For the records below, the count of lines that hold "icon" is required; give only that number.

- [LISTED ENTRIES]
* * * *
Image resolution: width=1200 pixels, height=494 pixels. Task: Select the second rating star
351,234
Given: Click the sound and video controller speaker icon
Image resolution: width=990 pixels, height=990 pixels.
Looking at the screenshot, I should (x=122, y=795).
* * * *
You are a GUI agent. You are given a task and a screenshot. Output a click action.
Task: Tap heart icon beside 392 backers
* * * *
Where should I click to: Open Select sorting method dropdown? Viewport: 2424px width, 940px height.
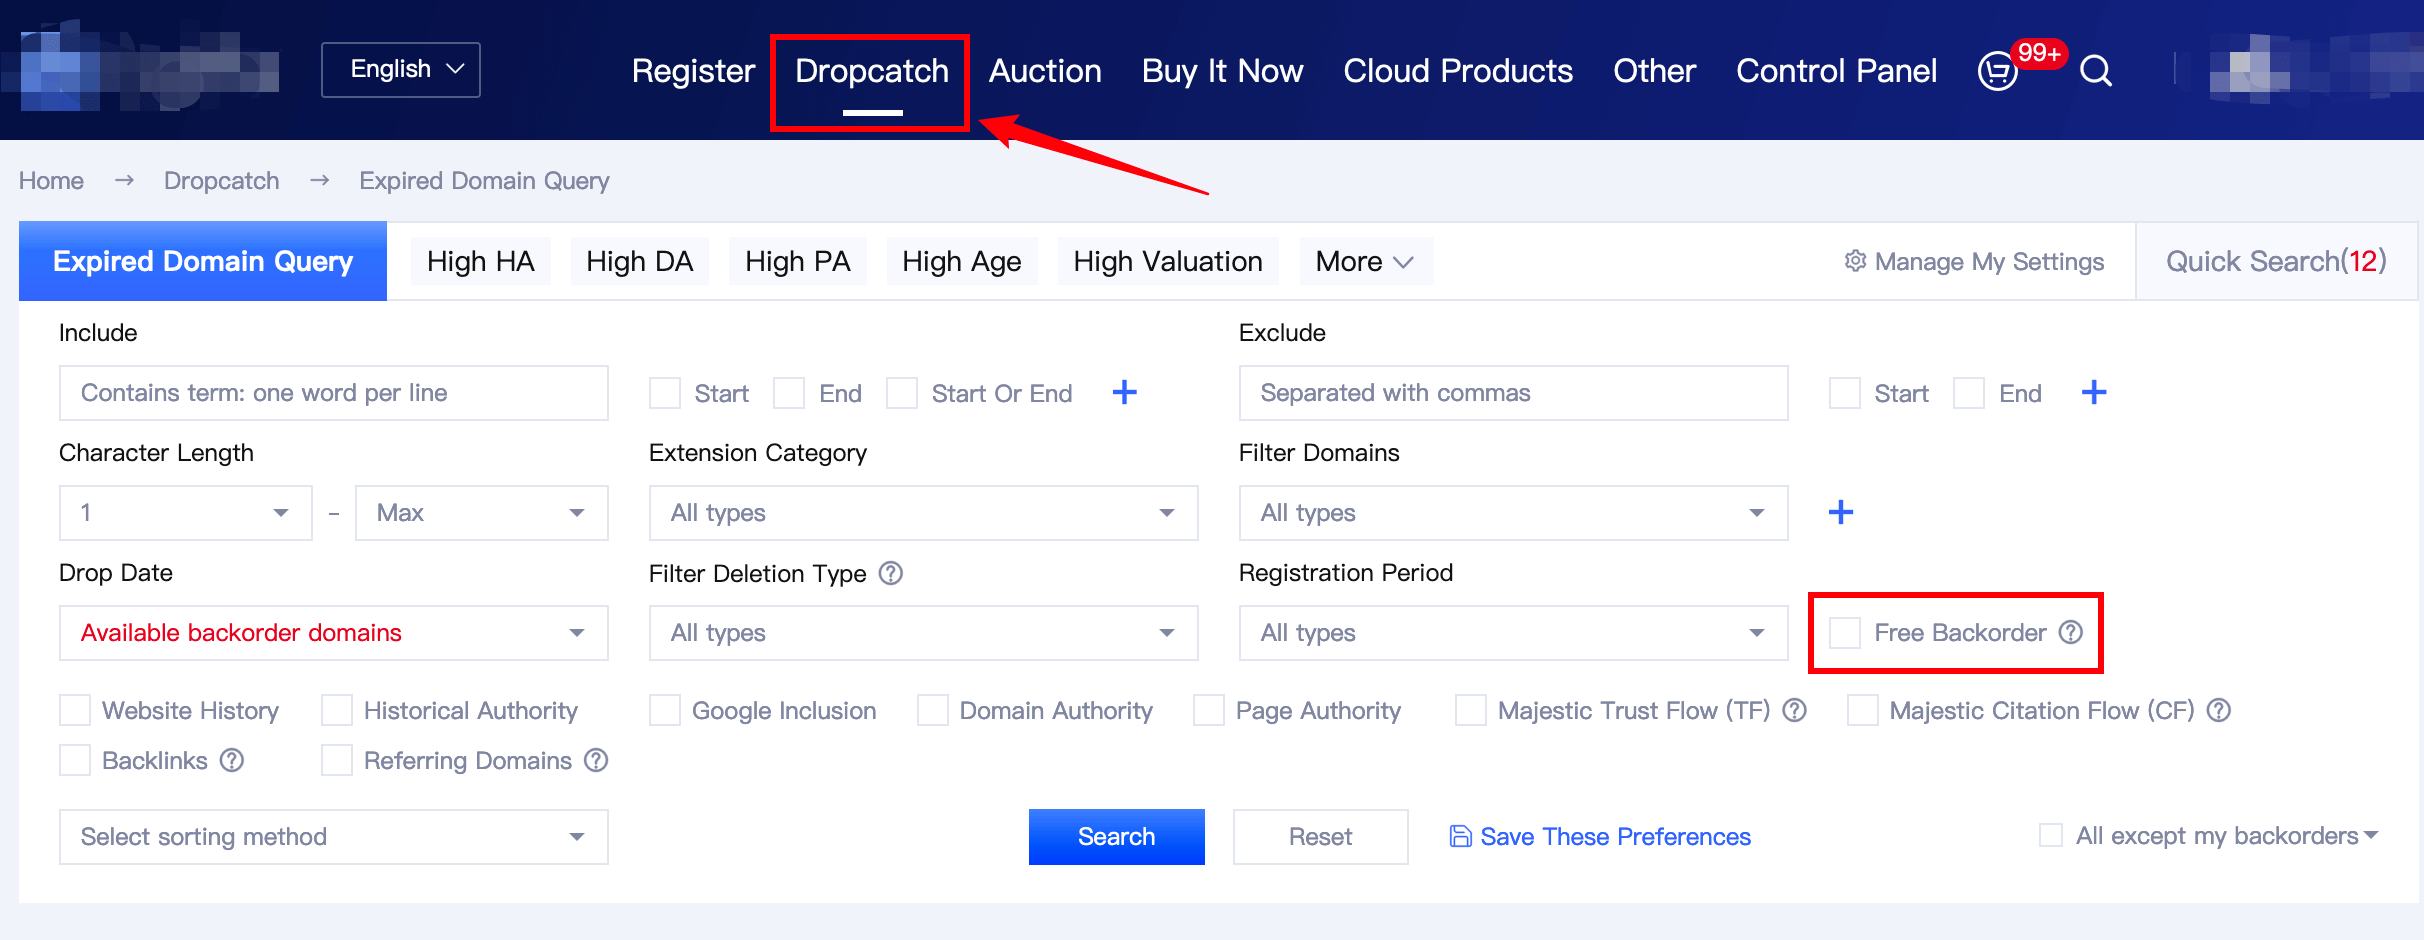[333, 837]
* * * *
- [EXERCISE SOLUTION] 2